[Stored entries]
· · · ·
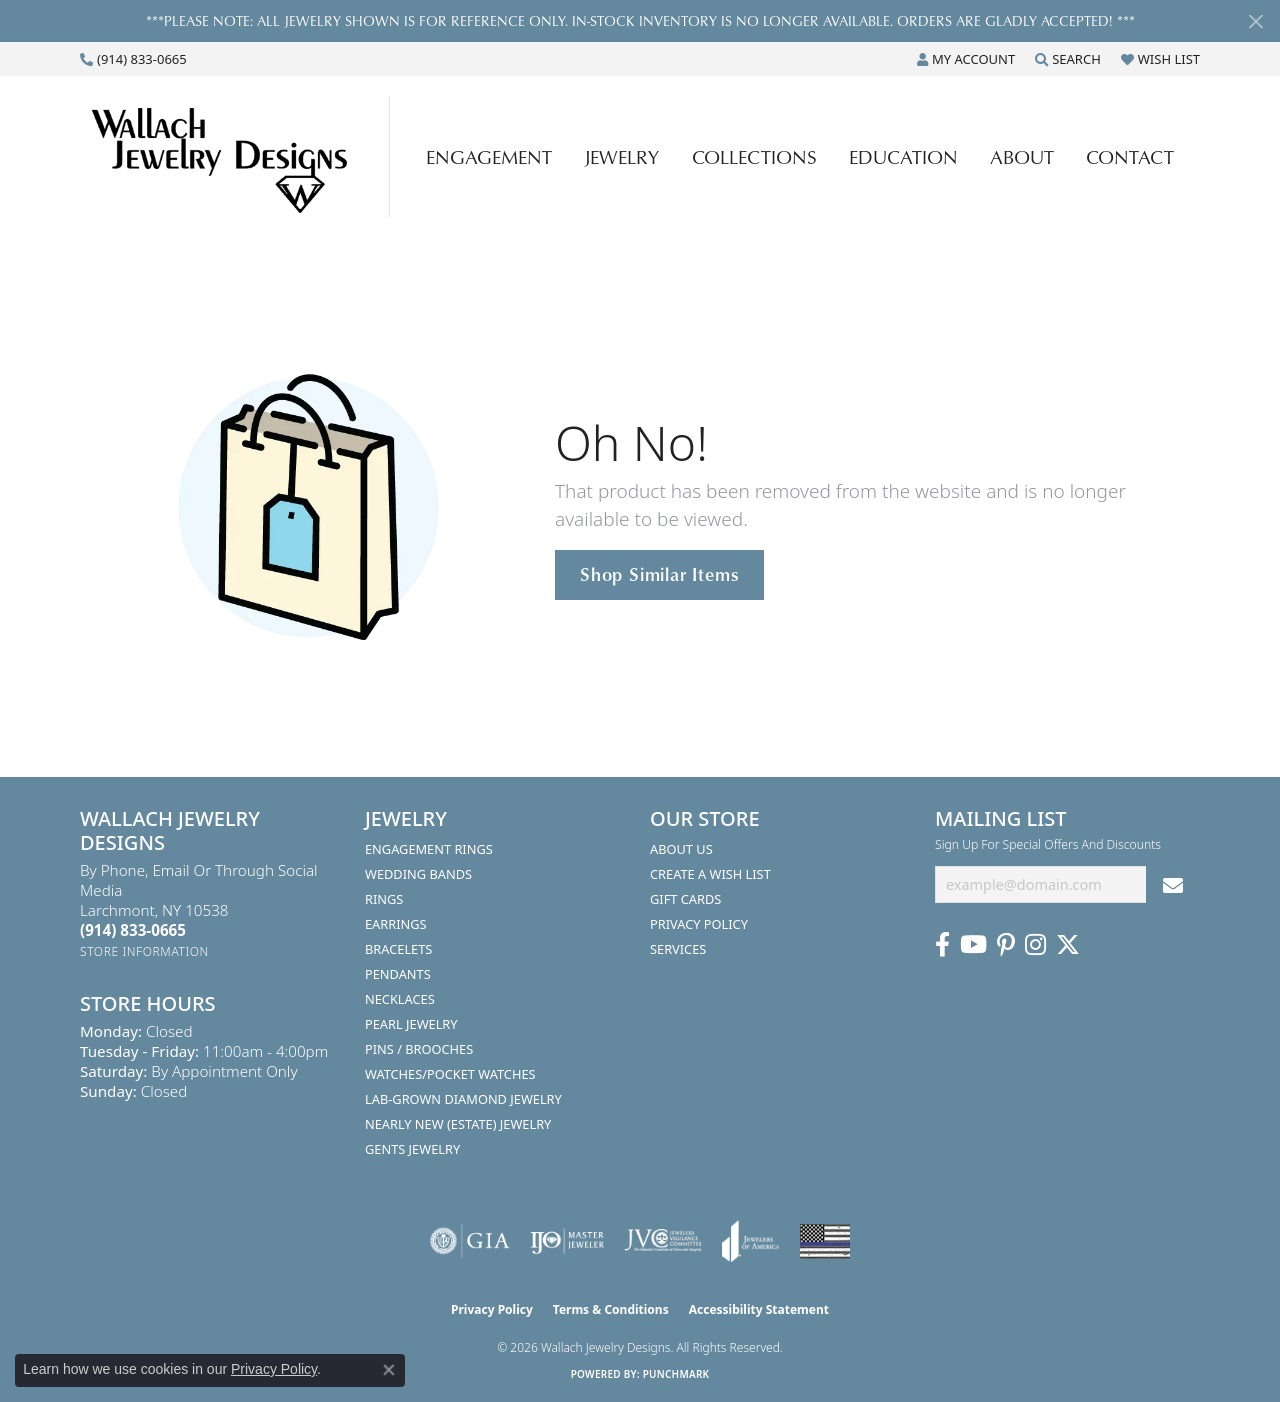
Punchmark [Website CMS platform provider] (676, 1374)
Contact (1130, 156)
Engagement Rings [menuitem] (429, 849)
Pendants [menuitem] (398, 974)
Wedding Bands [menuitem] (418, 874)
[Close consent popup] (389, 1370)
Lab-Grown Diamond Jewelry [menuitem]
· · · ·
Work instructions
Format every line of the records above as a numbered list, skipping blank lines and omitting the pictures.

Expected output
1. Punchmark [Website CMS platform provider] (676, 1374)
2. Contact (1130, 156)
3. Engagement Rings [menuitem] (429, 849)
4. Pendants [menuitem] (398, 974)
5. Wedding Bands [menuitem] (418, 874)
6. [Close consent popup] (389, 1370)
7. Lab-Grown Diamond Jewelry [menuitem]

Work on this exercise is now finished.